Un thermocouple est constitué de deux métaux ou alliages différents. Lorsque ces matériaux forment un circuit thermoélectrique et que les zones de jonction se trouvent à des températures différentes, une tension thermoélectrique est générée.

Deux notions sont essentielles pour comprendre ce principe : la jonction chaude et la jonction froide.

Ces termes peuvent prêter à confusion. La jonction chaude n’est pas obligatoirement à haute température et la jonction froide n’est pas nécessairement froide. Les termes techniques les plus précis sont respectivement jonction de mesure et jonction de référence.

Comprendre le rôle de ces deux jonctions est indispensable pour appréhender le fonctionnement d’un thermocouple, la compensation de jonction froide et la précision d’un thermomètre à thermocouple.


Points essentiels

● La jonction chaude correspond au point où le thermocouple détecte la température de l’objet mesuré ; elle est également appelée jonction de mesure.
● La jonction froide correspond à la zone utilisée comme référence de température ; elle est également appelée jonction de référence.
● Un thermocouple réagit aux conditions de température de la jonction de mesure et de la jonction de référence, plutôt qu’à la seule température absolue de la jonction de mesure.
● La jonction froide n’a pas besoin d’être à basse température ni d’être maintenue en permanence à 0 °C.
● Les thermomètres à thermocouple modernes mesurent généralement la température de la jonction de référence et appliquent électroniquement une compensation de jonction froide.
● Une erreur de mesure ou de compensation de la température de référence peut affecter la température affichée, même si la sonde thermocouple fonctionne correctement.


Qu’est-ce que la jonction chaude d’un thermocouple ?

La jonction chaude est généralement le point où les deux conducteurs de matériaux différents sont assemblés.
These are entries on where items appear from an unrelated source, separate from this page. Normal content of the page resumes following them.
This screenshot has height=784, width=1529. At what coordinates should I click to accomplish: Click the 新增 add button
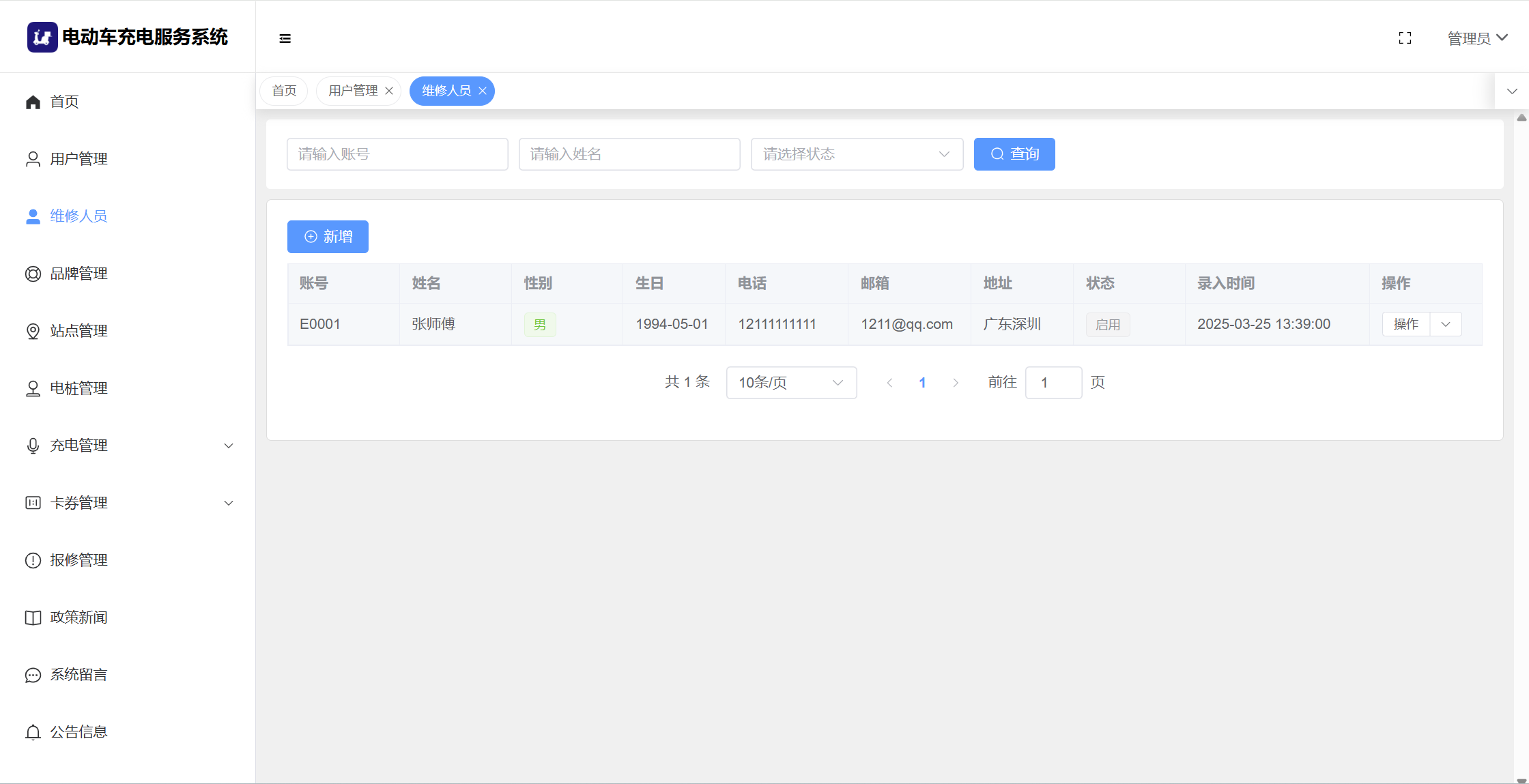tap(328, 237)
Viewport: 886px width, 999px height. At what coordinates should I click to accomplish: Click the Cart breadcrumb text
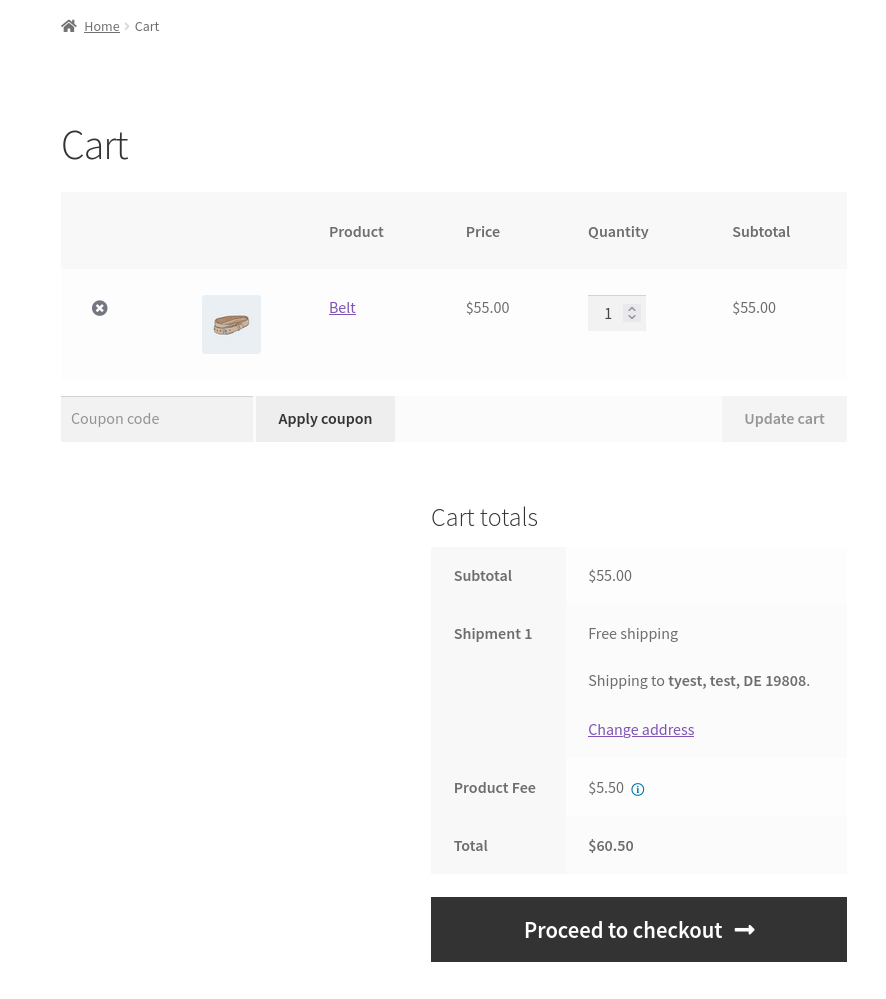tap(147, 26)
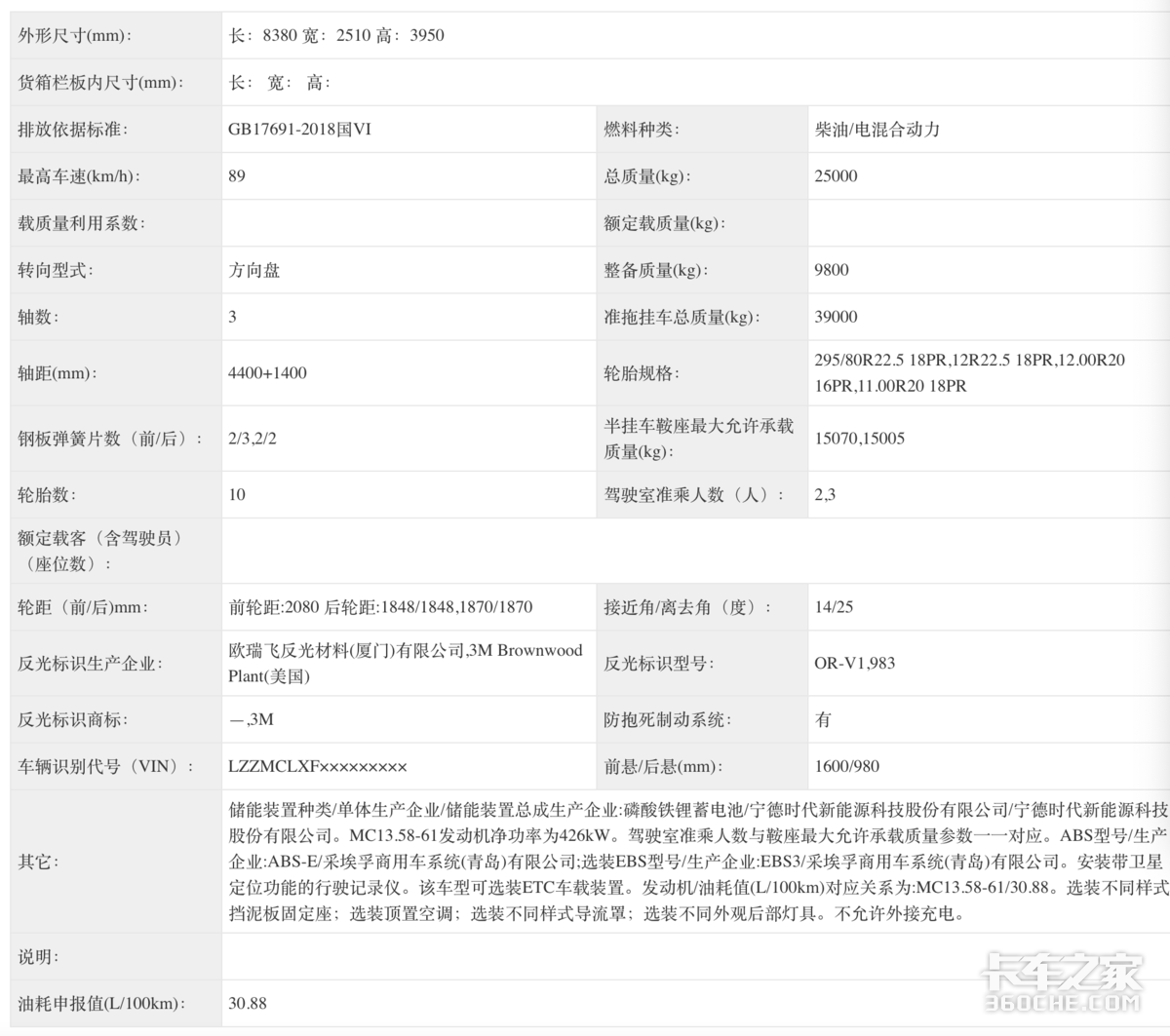Click the top speed value 89

point(237,176)
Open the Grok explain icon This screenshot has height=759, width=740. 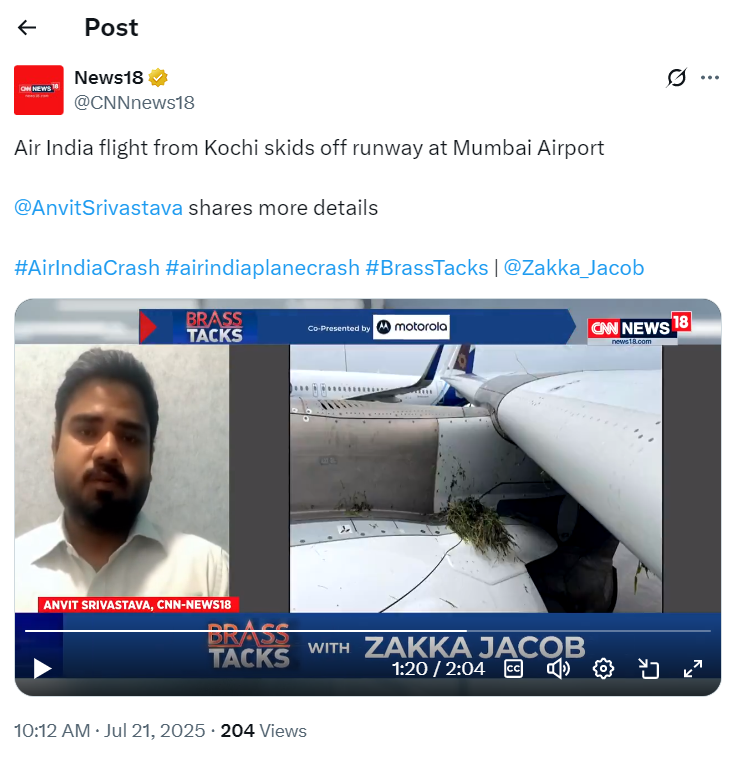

Cette jonction est placée au niveau de la zone à mesurer, en contact avec l’objet ou exposée à l’air, au liquide ou à l’équipement dont on souhaite connaître la température.

Un thermocouple de type K, par exemple, est constitué de deux alliages différents possédant les caractéristiques thermoélectriques propres au type K. À l’extrémité de la sonde, ces deux conducteurs sont reliés par soudage, fusion ou un autre procédé approprié afin de former la jonction de mesure.

Cette jonction détecte les variations de température au point de mesure. Lorsque sa température évolue alors que les conditions de la jonction de référence sont connues, la tension thermoélectrique générée varie également. L’instrument exploite ensuite cette relation pour calculer la température.

Le terme jonction de mesure est donc généralement plus précis que le terme jonction chaude.


Pourquoi la jonction chaude est-elle aussi appelée jonction de mesure ?

L’expression « jonction chaude » provient des nombreuses applications industrielles dans lesquelles les thermocouples sont utilisés sur des fours, chaudières, moteurs, conduites chauffées, moules et autres équipements à haute température.

Un thermocouple peut toutefois également mesurer des températures basses.

Dans une chambre froide, un système frigorifique, une conduite basse température ou une application de laboratoire, la jonction de mesure peut être plus froide que l’instrument et que sa zone de référence.

L’expression jonction de mesure décrit donc plus exactement sa fonction. Elle désigne le point dont la température doit être déterminée, sans supposer qu’il s’agit nécessairement du point le plus chaud du système.


Qu’est-ce que la jonction froide d’un thermocouple ?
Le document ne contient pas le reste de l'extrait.